The force consists at present of 2200 Europeans and 1500 natives, a total of 3700 bayonets, while the insurgents are numberless, having been
reinforced by the mutinous regiments from every quarter. They are in a perfect state of preparation with strong defences and well equipped … The insurgents have attacked our positions twenty different times, and this day, they are out again making their twenty-first attack. It is true, they have been invariably driven back, but we have lost a great many men in doing so in killed and wounded …
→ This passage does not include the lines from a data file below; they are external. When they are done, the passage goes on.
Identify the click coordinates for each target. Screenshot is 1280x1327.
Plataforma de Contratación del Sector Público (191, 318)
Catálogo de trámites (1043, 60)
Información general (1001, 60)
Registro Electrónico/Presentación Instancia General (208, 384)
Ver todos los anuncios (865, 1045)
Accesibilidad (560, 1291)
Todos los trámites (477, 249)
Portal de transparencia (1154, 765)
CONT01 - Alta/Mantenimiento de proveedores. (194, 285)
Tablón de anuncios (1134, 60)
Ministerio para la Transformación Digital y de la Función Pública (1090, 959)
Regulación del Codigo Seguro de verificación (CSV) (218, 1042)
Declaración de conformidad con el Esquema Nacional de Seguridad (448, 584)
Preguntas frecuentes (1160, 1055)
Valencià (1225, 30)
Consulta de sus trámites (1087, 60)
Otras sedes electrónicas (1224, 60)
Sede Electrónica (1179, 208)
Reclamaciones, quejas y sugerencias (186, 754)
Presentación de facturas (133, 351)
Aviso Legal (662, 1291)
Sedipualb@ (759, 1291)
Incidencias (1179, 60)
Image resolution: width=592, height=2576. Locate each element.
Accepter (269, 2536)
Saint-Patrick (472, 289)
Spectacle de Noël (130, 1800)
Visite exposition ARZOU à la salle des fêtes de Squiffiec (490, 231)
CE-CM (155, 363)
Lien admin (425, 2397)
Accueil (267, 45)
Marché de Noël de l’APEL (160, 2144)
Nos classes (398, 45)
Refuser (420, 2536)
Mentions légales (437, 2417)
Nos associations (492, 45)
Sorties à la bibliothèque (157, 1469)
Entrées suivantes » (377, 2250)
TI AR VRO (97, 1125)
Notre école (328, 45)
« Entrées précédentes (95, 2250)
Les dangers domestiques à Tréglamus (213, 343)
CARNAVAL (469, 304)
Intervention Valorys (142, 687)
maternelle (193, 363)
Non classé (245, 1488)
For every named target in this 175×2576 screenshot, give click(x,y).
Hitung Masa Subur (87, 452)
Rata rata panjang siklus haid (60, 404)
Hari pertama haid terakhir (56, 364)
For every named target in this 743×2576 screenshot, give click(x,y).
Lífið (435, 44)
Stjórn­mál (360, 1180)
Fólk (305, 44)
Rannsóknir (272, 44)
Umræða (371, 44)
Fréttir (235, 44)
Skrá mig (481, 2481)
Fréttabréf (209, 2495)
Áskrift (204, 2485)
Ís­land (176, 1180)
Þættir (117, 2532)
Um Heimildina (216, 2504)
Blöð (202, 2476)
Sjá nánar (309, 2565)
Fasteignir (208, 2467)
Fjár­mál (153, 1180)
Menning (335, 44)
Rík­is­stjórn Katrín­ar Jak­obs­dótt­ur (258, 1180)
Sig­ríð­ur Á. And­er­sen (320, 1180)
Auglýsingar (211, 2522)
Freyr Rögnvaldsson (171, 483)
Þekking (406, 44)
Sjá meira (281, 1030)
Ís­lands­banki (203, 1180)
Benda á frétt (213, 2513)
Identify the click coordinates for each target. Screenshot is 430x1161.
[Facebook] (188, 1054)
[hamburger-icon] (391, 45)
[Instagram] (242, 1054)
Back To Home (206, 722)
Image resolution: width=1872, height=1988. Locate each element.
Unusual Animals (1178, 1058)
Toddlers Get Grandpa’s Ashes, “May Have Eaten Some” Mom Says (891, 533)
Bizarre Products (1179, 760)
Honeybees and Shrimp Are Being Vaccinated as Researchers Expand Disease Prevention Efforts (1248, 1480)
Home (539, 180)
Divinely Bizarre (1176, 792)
I have determined to hold out the position we now have to the last, as I consider it of the utmost importance to keep the insurgents now in Delhy from over-running the country. To enable me however to hold this position I must be strongly reinforced, and that speedily. I hear that there is no chance of relying from the forces collecting below [from Calcutta]. I therefore earnestly call upon you, to send me as quickly as you can such support as you can from the Punjab: a complete European regiment if possible, and one or two Seikh or Punjaubee regiments. I candidly tell you that unless speedily reinforced this force will soon be so reduced by casualties and sickness that nothing will be left, but a retreat to Kurnaul. The disasters attending such an unfortunate proceeding, I cannot calculate.